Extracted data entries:

|---|

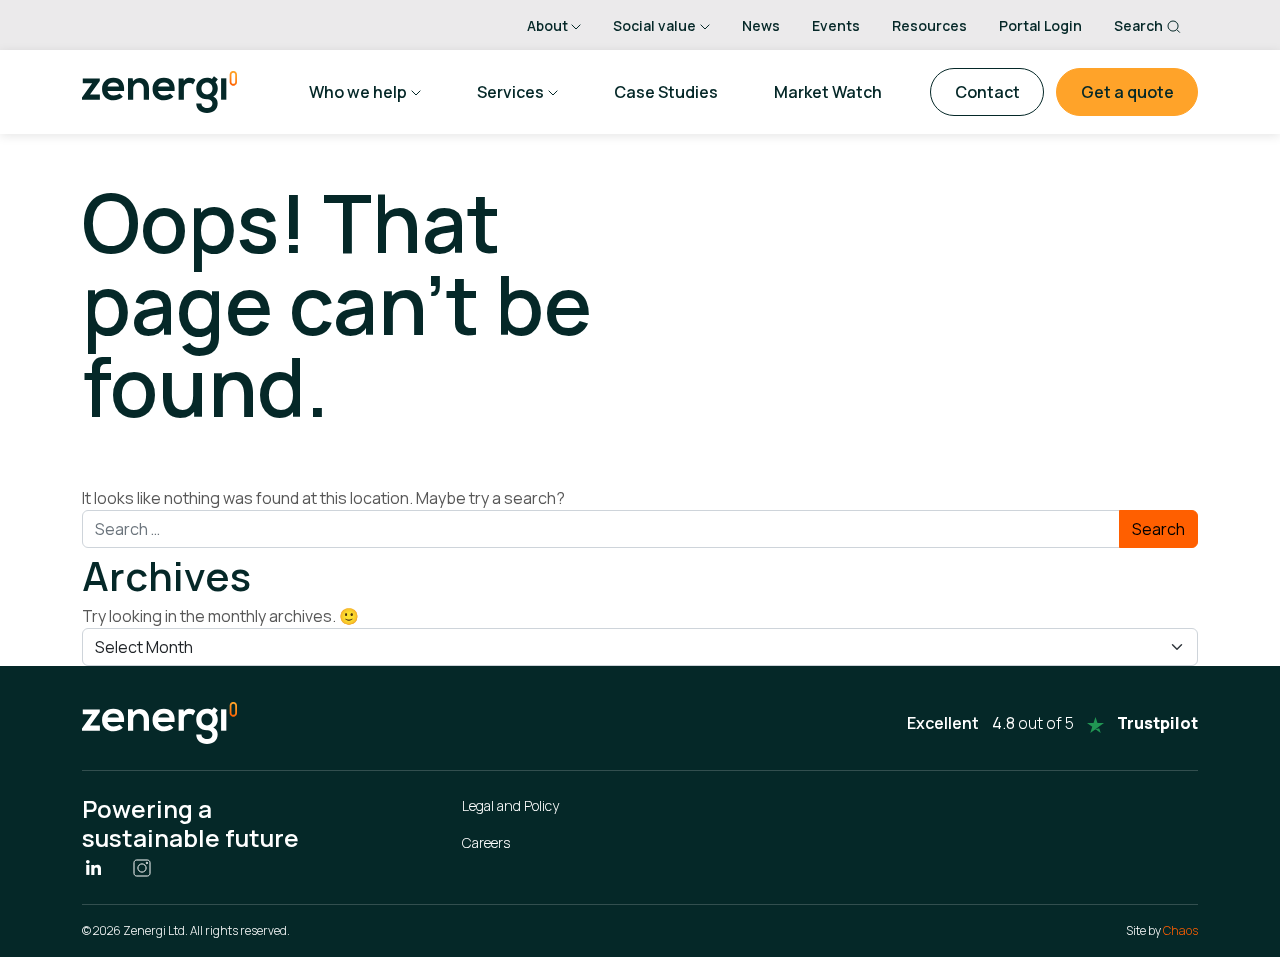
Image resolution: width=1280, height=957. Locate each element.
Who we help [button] (358, 92)
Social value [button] (654, 25)
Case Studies (666, 92)
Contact (987, 92)
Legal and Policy (510, 805)
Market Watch (828, 92)
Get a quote (1127, 92)
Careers (486, 842)
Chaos (1180, 930)
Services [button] (510, 92)
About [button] (547, 25)
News (761, 25)
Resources (929, 25)
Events (836, 25)
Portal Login (1040, 25)
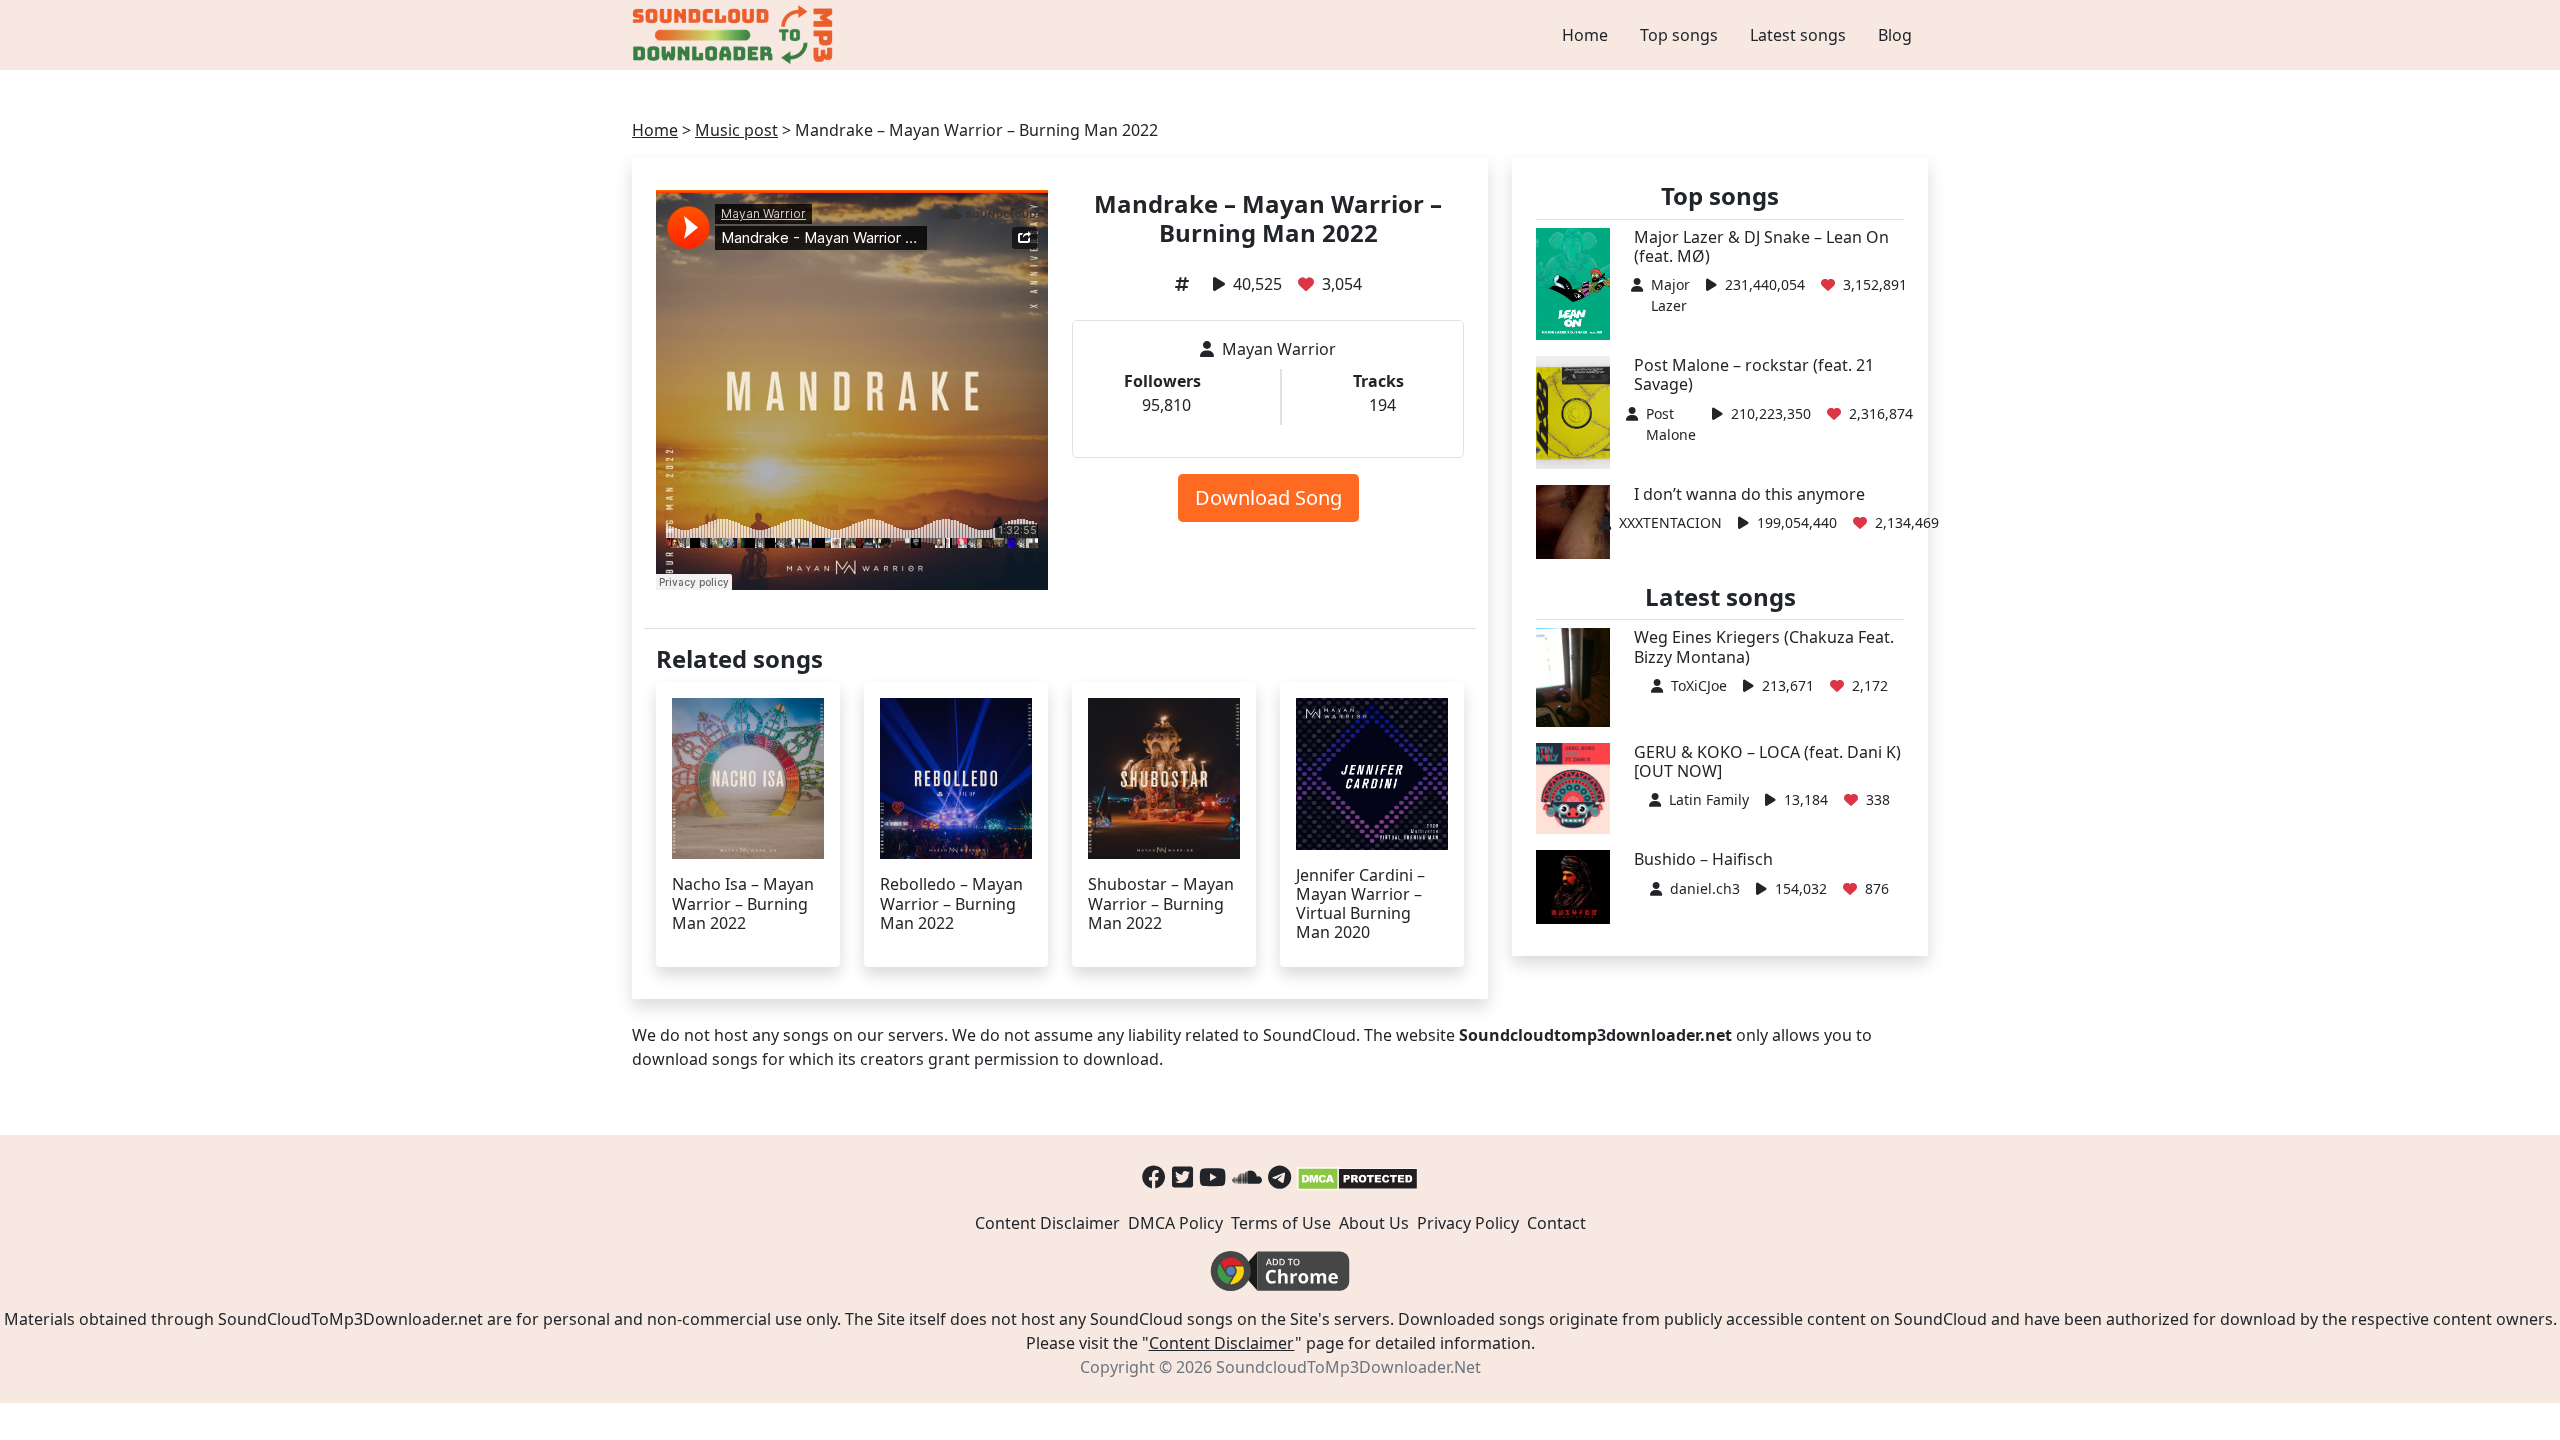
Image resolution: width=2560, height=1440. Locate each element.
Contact (1556, 1223)
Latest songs (1798, 35)
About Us (1374, 1223)
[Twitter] (1182, 1176)
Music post (736, 130)
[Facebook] (1154, 1176)
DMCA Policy (1175, 1223)
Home (1585, 35)
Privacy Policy (1468, 1223)
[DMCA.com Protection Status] (1357, 1176)
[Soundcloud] (1247, 1176)
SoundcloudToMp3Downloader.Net (1348, 1367)
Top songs (1679, 35)
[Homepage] (735, 35)
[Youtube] (1212, 1176)
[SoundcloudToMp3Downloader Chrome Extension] (1280, 1269)
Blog (1895, 35)
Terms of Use (1281, 1223)
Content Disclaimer (1047, 1223)
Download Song (1268, 497)
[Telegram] (1279, 1176)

|---|

◆ WORK TASK ◆
Only the lines from the one containing "Get a quote (1127, 92)" through the final line of the records should be transcribed, exactly and with no pictures.

◆ EXPECTED ANSWER ◆
Get a quote (1127, 92)
Careers (486, 842)
Chaos (1180, 930)
Services [button] (510, 92)
About [button] (547, 25)
News (761, 25)
Resources (929, 25)
Events (836, 25)
Portal Login (1040, 25)
Image resolution: width=2560, height=1440. Locate each element.
Contact (1556, 1223)
Latest songs (1798, 35)
About Us (1374, 1223)
[Twitter] (1182, 1176)
Music post (736, 130)
[Facebook] (1154, 1176)
DMCA Policy (1175, 1223)
Home (1585, 35)
Privacy Policy (1468, 1223)
[DMCA.com Protection Status] (1357, 1176)
[Soundcloud] (1247, 1176)
SoundcloudToMp3Downloader.Net (1348, 1367)
Top songs (1679, 35)
[Homepage] (735, 35)
[Youtube] (1212, 1176)
[SoundcloudToMp3Downloader Chrome Extension] (1280, 1269)
Blog (1895, 35)
Terms of Use (1281, 1223)
Content Disclaimer (1047, 1223)
Download Song (1268, 497)
[Telegram] (1279, 1176)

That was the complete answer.